Your goal:
Please write out the listing exactly, with nothing altered.

------------

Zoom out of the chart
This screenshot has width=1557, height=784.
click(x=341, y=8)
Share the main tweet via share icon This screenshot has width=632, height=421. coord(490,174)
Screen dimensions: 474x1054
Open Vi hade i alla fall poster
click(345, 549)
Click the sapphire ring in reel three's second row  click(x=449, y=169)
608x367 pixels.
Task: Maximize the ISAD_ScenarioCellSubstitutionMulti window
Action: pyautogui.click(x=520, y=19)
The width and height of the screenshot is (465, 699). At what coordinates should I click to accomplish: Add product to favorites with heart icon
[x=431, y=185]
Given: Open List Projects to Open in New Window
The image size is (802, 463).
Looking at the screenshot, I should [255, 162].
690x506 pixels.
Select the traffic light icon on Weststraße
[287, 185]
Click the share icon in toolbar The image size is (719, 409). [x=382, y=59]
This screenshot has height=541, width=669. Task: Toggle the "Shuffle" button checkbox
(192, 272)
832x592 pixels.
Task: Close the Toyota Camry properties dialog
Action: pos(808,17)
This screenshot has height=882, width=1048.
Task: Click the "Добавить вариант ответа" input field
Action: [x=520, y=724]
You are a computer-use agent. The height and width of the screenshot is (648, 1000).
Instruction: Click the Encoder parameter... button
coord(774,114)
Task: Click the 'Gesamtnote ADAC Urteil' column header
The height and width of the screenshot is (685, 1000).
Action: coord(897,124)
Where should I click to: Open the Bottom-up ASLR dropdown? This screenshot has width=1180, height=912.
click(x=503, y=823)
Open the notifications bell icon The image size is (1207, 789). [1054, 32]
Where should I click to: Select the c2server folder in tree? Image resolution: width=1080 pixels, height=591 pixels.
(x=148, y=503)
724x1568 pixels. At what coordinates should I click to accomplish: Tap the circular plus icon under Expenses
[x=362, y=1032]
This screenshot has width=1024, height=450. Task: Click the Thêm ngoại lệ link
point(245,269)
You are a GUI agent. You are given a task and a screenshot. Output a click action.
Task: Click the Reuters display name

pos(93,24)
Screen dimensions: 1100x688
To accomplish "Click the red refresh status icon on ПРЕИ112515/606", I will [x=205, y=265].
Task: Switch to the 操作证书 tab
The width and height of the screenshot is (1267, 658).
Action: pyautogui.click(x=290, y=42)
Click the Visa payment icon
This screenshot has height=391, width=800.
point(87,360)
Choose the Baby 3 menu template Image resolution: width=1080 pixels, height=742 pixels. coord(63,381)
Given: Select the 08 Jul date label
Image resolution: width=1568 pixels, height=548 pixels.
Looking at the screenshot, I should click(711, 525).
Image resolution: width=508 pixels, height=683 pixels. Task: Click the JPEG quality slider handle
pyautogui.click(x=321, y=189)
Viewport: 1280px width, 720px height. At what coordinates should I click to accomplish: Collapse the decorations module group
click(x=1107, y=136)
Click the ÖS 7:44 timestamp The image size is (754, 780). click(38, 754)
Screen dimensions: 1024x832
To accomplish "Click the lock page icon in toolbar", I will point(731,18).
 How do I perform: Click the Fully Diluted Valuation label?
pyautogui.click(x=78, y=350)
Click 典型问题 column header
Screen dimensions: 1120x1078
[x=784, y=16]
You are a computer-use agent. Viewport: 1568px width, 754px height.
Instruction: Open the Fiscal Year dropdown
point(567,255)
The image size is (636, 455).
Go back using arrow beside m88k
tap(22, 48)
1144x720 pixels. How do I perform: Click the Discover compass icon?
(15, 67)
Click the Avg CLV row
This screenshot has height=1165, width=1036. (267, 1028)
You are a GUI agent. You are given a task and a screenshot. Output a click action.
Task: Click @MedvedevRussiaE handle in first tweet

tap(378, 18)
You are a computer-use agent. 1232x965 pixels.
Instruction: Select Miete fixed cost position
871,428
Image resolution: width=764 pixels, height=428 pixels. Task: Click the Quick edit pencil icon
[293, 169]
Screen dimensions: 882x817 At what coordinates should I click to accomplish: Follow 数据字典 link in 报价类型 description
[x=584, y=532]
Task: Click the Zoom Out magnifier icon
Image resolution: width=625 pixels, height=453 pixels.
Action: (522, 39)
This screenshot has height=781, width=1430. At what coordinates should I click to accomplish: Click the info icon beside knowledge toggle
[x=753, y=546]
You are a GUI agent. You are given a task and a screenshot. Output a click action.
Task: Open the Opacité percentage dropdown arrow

------------

Worked solution:
Zoom out of the chart
This screenshot has width=1557, height=784.
click(x=341, y=8)
Share the main tweet via share icon This screenshot has width=632, height=421. coord(490,174)
Screen dimensions: 474x1054
Open Vi hade i alla fall poster
click(345, 549)
Click the sapphire ring in reel three's second row  click(x=449, y=169)
608x367 pixels.
Task: Maximize the ISAD_ScenarioCellSubstitutionMulti window
Action: pyautogui.click(x=520, y=19)
The width and height of the screenshot is (465, 699). At what coordinates should I click to accomplish: Add product to favorites with heart icon
[x=431, y=185]
Given: Open List Projects to Open in New Window
The image size is (802, 463).
Looking at the screenshot, I should [255, 162].
690x506 pixels.
Select the traffic light icon on Weststraße
[287, 185]
Click the share icon in toolbar The image size is (719, 409). [x=382, y=59]
This screenshot has height=541, width=669. Task: Toggle the "Shuffle" button checkbox
(192, 272)
832x592 pixels.
Task: Close the Toyota Camry properties dialog
Action: pos(808,17)
This screenshot has height=882, width=1048.
Task: Click the "Добавить вариант ответа" input field
Action: [x=520, y=724]
You are a computer-use agent. The height and width of the screenshot is (648, 1000).
Instruction: Click the Encoder parameter... button
coord(774,114)
Task: Click the 'Gesamtnote ADAC Urteil' column header
The height and width of the screenshot is (685, 1000).
Action: coord(897,124)
Where should I click to: Open the Bottom-up ASLR dropdown? This screenshot has width=1180, height=912.
click(x=503, y=823)
Open the notifications bell icon The image size is (1207, 789). [1054, 32]
Where should I click to: Select the c2server folder in tree? Image resolution: width=1080 pixels, height=591 pixels.
(x=148, y=503)
724x1568 pixels. At what coordinates should I click to accomplish: Tap the circular plus icon under Expenses
[x=362, y=1032]
This screenshot has width=1024, height=450. Task: Click the Thêm ngoại lệ link
point(245,269)
You are a GUI agent. You are given a task and a screenshot. Output a click action.
Task: Click the Reuters display name

pos(93,24)
Screen dimensions: 1100x688
To accomplish "Click the red refresh status icon on ПРЕИ112515/606", I will [x=205, y=265].
Task: Switch to the 操作证书 tab
The width and height of the screenshot is (1267, 658).
Action: pyautogui.click(x=290, y=42)
Click the Visa payment icon
This screenshot has height=391, width=800.
point(87,360)
Choose the Baby 3 menu template Image resolution: width=1080 pixels, height=742 pixels. coord(63,381)
Given: Select the 08 Jul date label
Image resolution: width=1568 pixels, height=548 pixels.
Looking at the screenshot, I should click(711, 525).
Image resolution: width=508 pixels, height=683 pixels. Task: Click the JPEG quality slider handle
pyautogui.click(x=321, y=189)
Viewport: 1280px width, 720px height. At what coordinates should I click to accomplish: Collapse the decorations module group
click(x=1107, y=136)
Click the ÖS 7:44 timestamp The image size is (754, 780). click(38, 754)
Screen dimensions: 1024x832
To accomplish "Click the lock page icon in toolbar", I will point(731,18).
 How do I perform: Click the Fully Diluted Valuation label?
pyautogui.click(x=78, y=350)
Click 典型问题 column header
Screen dimensions: 1120x1078
[x=784, y=16]
You are a computer-use agent. Viewport: 1568px width, 754px height.
Instruction: Open the Fiscal Year dropdown
point(567,255)
The image size is (636, 455).
Go back using arrow beside m88k
tap(22, 48)
1144x720 pixels. How do I perform: Click the Discover compass icon?
(15, 67)
Click the Avg CLV row
This screenshot has height=1165, width=1036. (267, 1028)
You are a GUI agent. You are given a task and a screenshot. Output a click action.
Task: Click @MedvedevRussiaE handle in first tweet

tap(378, 18)
You are a computer-use agent. 1232x965 pixels.
Instruction: Select Miete fixed cost position
871,428
Image resolution: width=764 pixels, height=428 pixels. Task: Click the Quick edit pencil icon
[293, 169]
Screen dimensions: 882x817 At what coordinates should I click to accomplish: Follow 数据字典 link in 报价类型 description
[x=584, y=532]
Task: Click the Zoom Out magnifier icon
Image resolution: width=625 pixels, height=453 pixels.
Action: (522, 39)
This screenshot has height=781, width=1430. At what coordinates should I click to accomplish: Click the info icon beside knowledge toggle
[x=753, y=546]
You are a GUI agent. You are given a task and a screenshot. Output a click action.
Task: Open the Opacité percentage dropdown arrow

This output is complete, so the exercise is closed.